Un enseignement de la crise du coronavirus

Ces deux mois de confinement ont la vertu de nous avoir mis à distance de notre monde habituel. Pour mieux l’observer, avec davantage de lucidité. De la même façon qu’un voyage dans un pays étranger nous amène à porter un regard nouveau sur notre propre pays.  

Au-delà des grandes difficultés humaines, sociales, économiques qu’elle génère et sûrement pour longtemps, cette crise nous laisse clairement comprendre que nous ne pouvons plus ignorer les risques majeurs, pourtant connus de nous, liés aux choix explicites ou implicites que nous faisons.

De par son ampleur, cette crise met en évidence la fragilité du système mondial face à des chocs qui dépassent une certaine intensité. Pour la première fois depuis longtemps, nous sommes confrontés tous ensemble à la précarité de notre monde, de nos situations individuelles et collectives. C’est un appel à plus d’humilité, à une prise de distance par rapport à nos certitudes.

Face au défaut de prévoyance à l’origine de cette crise, c’est notre appréciation des risques qui est appelée à changer. Et de là, notre façon d’opérer des choix stratégiques. Ceux-ci ne peuvent plus être dictés uniquement à la lumière d’opportunités ou de recherche de gains à court terme.

De nombreux pays vont s’interroger sur leur degré de dépendance vis-vis de l’extérieur, non plus seulement dans le domaine militaire et de l’énergie comme jusqu’à présent, mais aussi dans le domaine de la santé, de l’alimentation, des télécommunications, … D’un point de vue géostratégique, dépendre à ce point d’un seul pays est-il bien raisonnable ? Une statistique à elle seule résume tout :  90% de la pénicilline mondiale est produite en Chine. Plus largement, c’est le concept de division internationale du travail poussé à l’extrême qui est interrogé.

Pour les entreprises, les stratégies d’hyper spécialisation pour maximiser les avantages compétitifs, peuvent se révéler de redoutables souricières. Maitriser ses risques d’approvisionnement redevient un impératif. Les chaînes de valeur sont à réinterroger. Le choix de localisation de l’activité est à évaluer au-delà de la seule prise en compte du coût du travail.

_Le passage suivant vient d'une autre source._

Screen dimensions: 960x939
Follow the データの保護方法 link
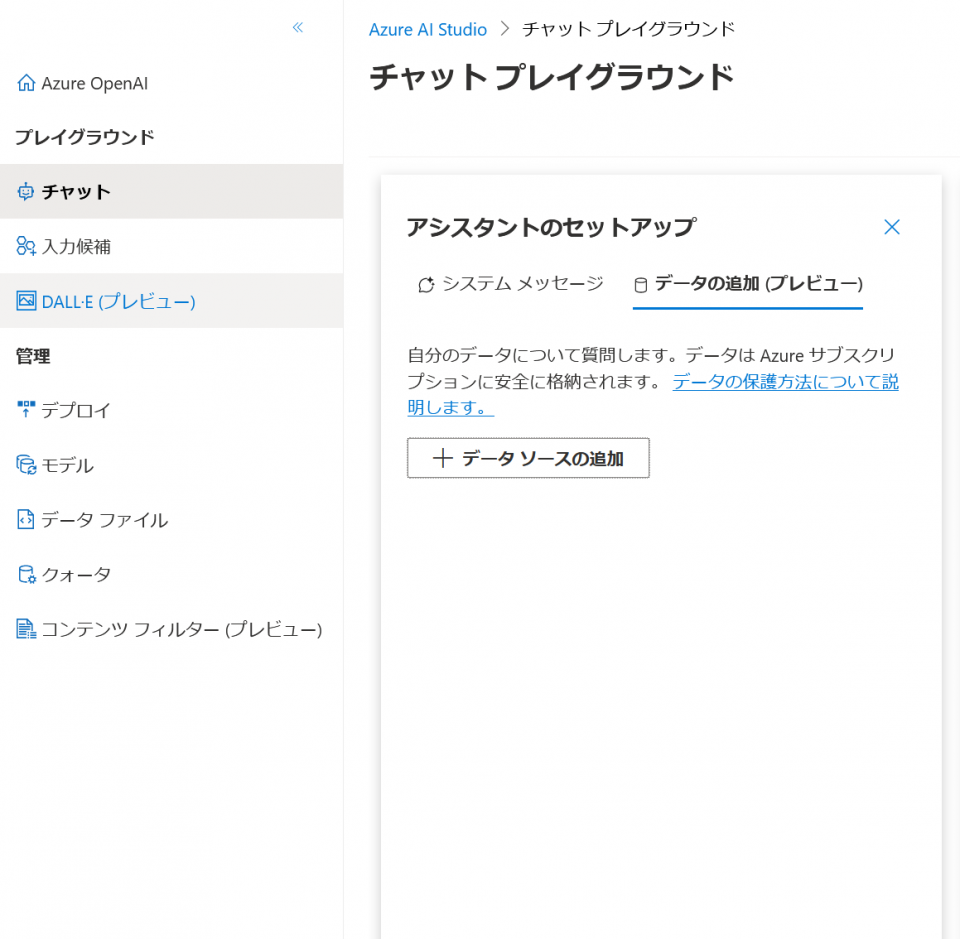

Accentuer le développement du digital tant en termes d’organisation du travail (distanciel) que de distribution des produits (e-business) – telle que la crise du coronavirus nous y pousse naturellement- n’est pas non plus sans risque au regard de la dépendance aux infrastructures et systèmes d’information et de communication. Ces risques aussi doivent pris en considération. De même, ignorer ou sous-estimer les risques environnementaux et climatiques n’est plus pensable, ni pour les États, ni pour les entreprises, ni pour les citoyens…ni non plus pour les investisseurs financiers.

Faire des choix stratégiques mieux éclairés à la lumière de la prise en compte des risques – et de leurs interactions systémiques- ne doit pas pour autant conduire à l’immobilisme en laissant de côté des opportunités ou des innovations. Il s’agit plutôt de penser le monde dans sa globalité et sa complexité et considérer qu’aucun acte ne peut être réfléchi isolément. Cette crise impose à tout un chacun de poser un regard responsable sur ses choix y compris ceux en apparence anodins. Face aux défis qui nous attendent, cela peut être au final l’opportunité d’un vrai sursaut.